With the advent of Next Generation Sequencing (NGS) and the increasing need for analysis of large scale data derived from these technologies (omics data), there is an increaing need for bioinformatics tools used specifically for the analysis of omics data. My focus is centered on tools and pipelines for omics data analytics.
Specific research interests and directions in this area include:
The improvement of classification algorithms for the successful analysis of transcriptomic data (e.g. miRNA-Seq, RNA-Seq, single-cell RNA-Seq) using systems bioinformatics approaches.
The implementation of machine-learning algorithms to facilitate the diagnosis of complex diseases.
The analysis of whole exome/whole genome next generation sequencing data for the characterization and classification of genetic variation in disease. Emphasis given on variants of unknown significance (VUS) ·
Microbiome data analysis. Emphasis on antimicrobial peptide prediction and bacterial competition.
Genomics of SARS-CoV-2.
Additional interests include the investigation of apporaches for linking scRNA-seq to drug repurposing data.

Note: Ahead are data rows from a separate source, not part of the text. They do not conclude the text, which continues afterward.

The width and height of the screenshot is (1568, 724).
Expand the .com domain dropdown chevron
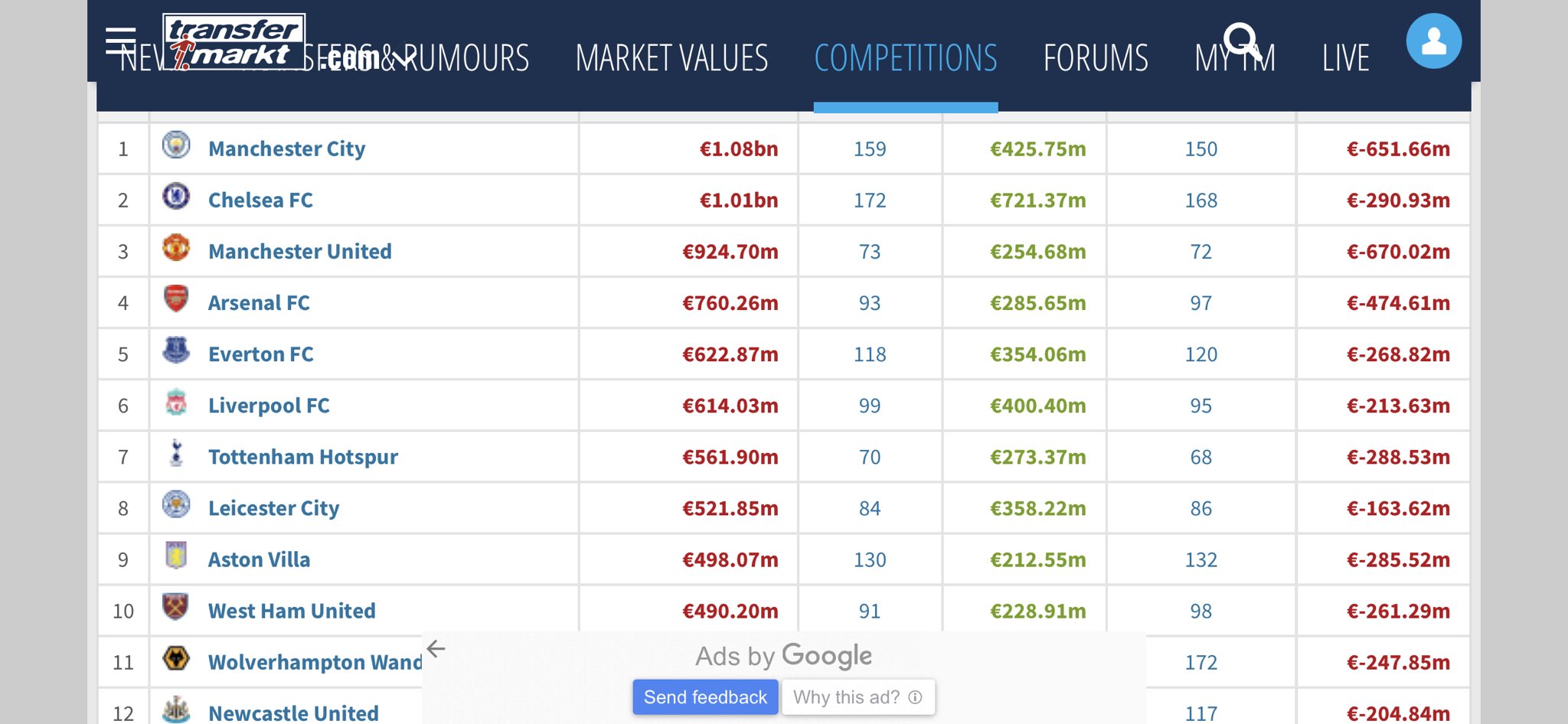point(401,58)
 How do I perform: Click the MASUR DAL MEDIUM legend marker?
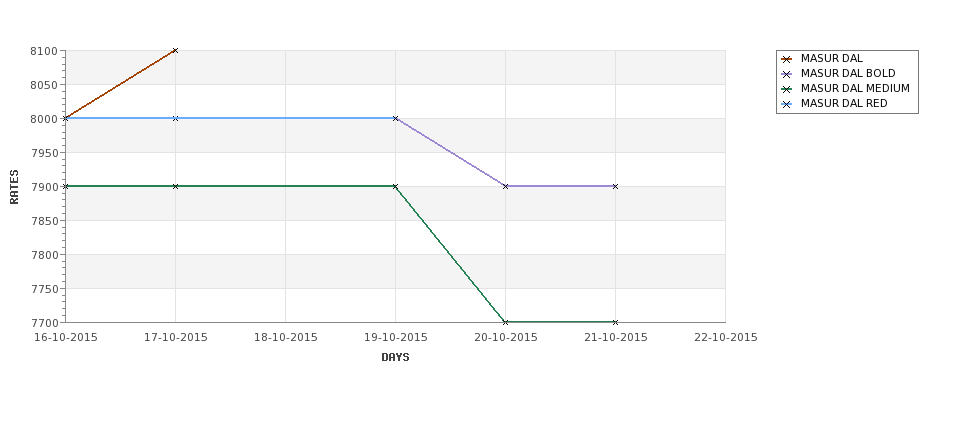point(787,89)
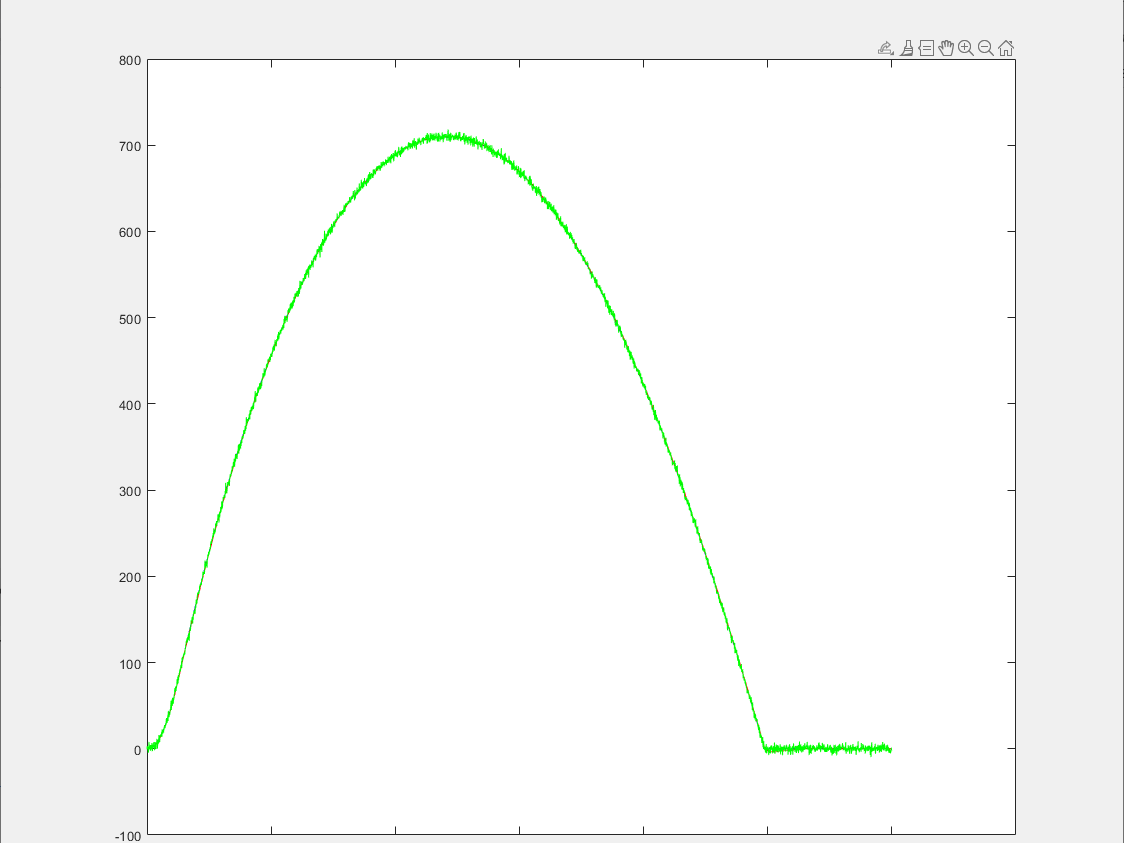
Task: Click the 500 y-axis tick label
Action: (x=129, y=318)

My research interest also include the development as well as the application of bioinformatics tools and software for the specific analysis of bacterial diversity using genomic and 16S metagenomic data. I have been making use of already implemented pipelines as well as modifying and setting up new procedures and methodologies for the analysis of omics data derived from environmental sampling.
In addition, I am also performing analysis from data derived from full shotgun metagenomics and currently making use of data management web applications like IMG (hosted at the Join Genome Institute - JGI) as well as MGRAST to obtain taxonomic as well as functional information on microbial communities inhabiting specific environments.

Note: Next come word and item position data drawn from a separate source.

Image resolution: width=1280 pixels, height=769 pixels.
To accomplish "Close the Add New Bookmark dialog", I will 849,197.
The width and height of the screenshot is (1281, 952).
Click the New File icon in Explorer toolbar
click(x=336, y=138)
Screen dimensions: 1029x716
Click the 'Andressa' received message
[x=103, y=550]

Early research interests focused on the improvement of classification algorithms for the successful analysis of microarray expression data obtained from cases with varying pathological conditions or different grades of cancer. I have implemented machine-learning algorithms, such as Support Vector Machines and Artificial Neural Networks using programming languages such as R and JAVA. The aim of such applications is to aid in the diagnosis of complex genetic diseases such as cancer, by providing supplementary information to compliment classical clinical, histopathological and existing genetic information available today.

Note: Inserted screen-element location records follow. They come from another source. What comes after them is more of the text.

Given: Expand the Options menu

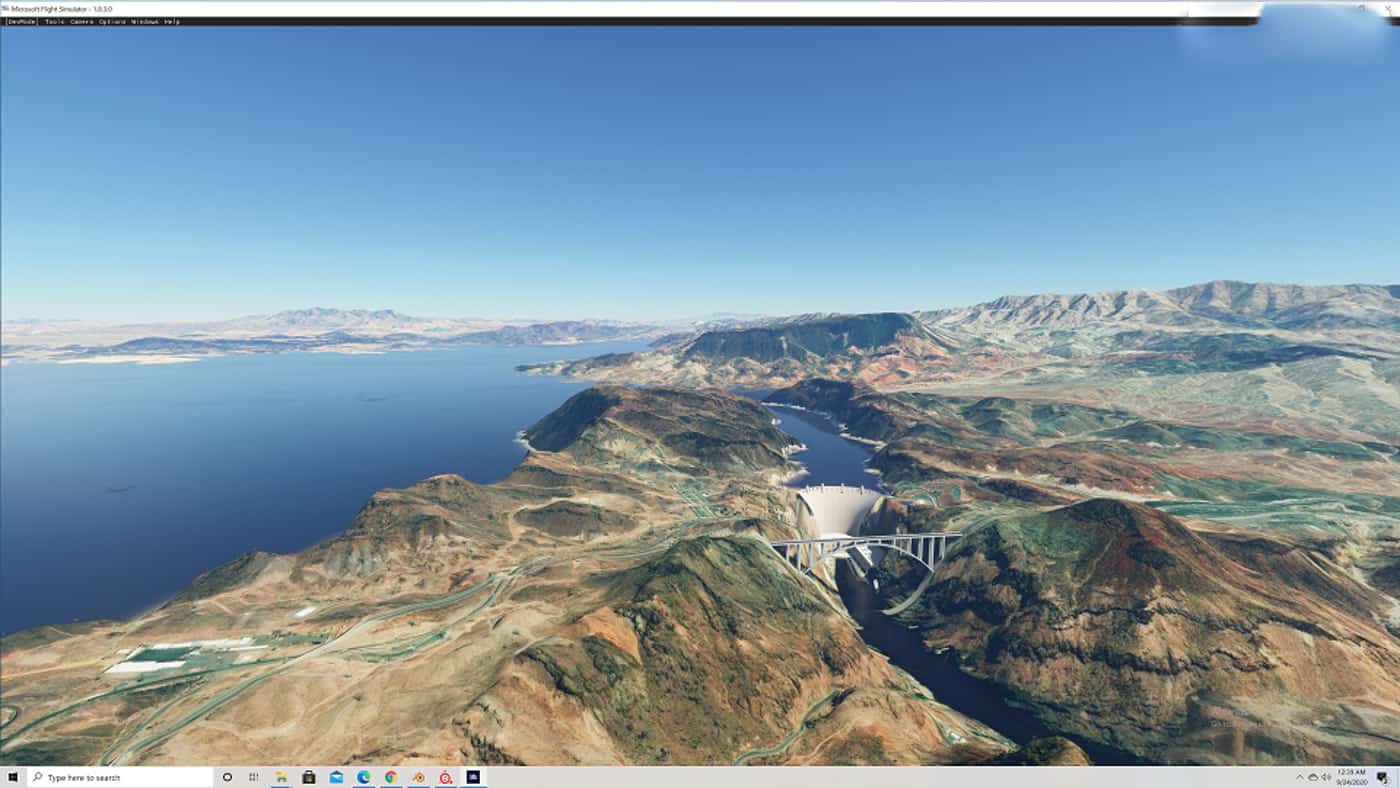Looking at the screenshot, I should (112, 21).
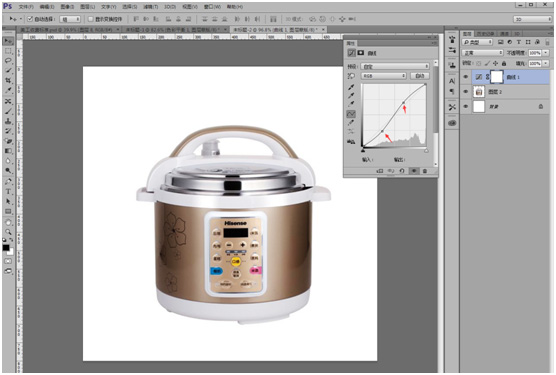This screenshot has height=375, width=556.
Task: Reset the curves adjustment to defaults
Action: click(x=402, y=171)
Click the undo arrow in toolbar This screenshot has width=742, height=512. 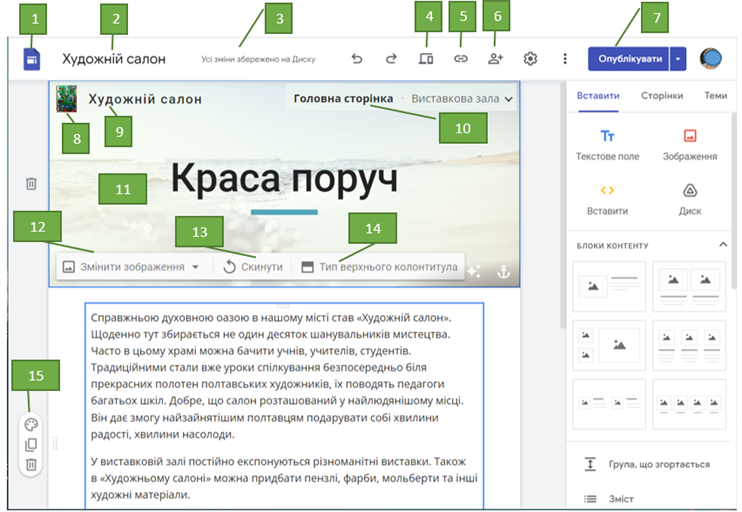357,59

During my PhD I also focused on the field of microRNAs (miRNA). MiRNAs have been shown to encompass a form of gene regulation that involves small fragments (~22nt) of RNA that hybridize very specifically to the 3`UTR of target gene transcripts and either target the transcript for degradation or simply inhibit translation by disrupting the normal binding of the translation molecular machinery. My work in this field entailed the computational prediction of novel miRNA genes residing within cancer associated genomic regions (CAGRs). I utilized a sophisticated machine learning algorithm based on probabilistic Hidden Markov Models to construct a model from known miRNAs, which was concurrently utilized to scan CAGRs for the prediction of novel miRNAs.
The prediction tool (SSCprofiler) is available as a graphic user interface as well as a web service.
Other work along this line involves the improvement of miRNA target prediction tools. More specifically I have developed a novel computational methodology (Targetprofiler) for prediction of miRNA gene targets based on Profile Hidden Markov Models. Target predictions using this improved methodology has been performed, for novel miRNA gene candidates predicted by SSCprofiler and a biological relevant target has been experimentally verified.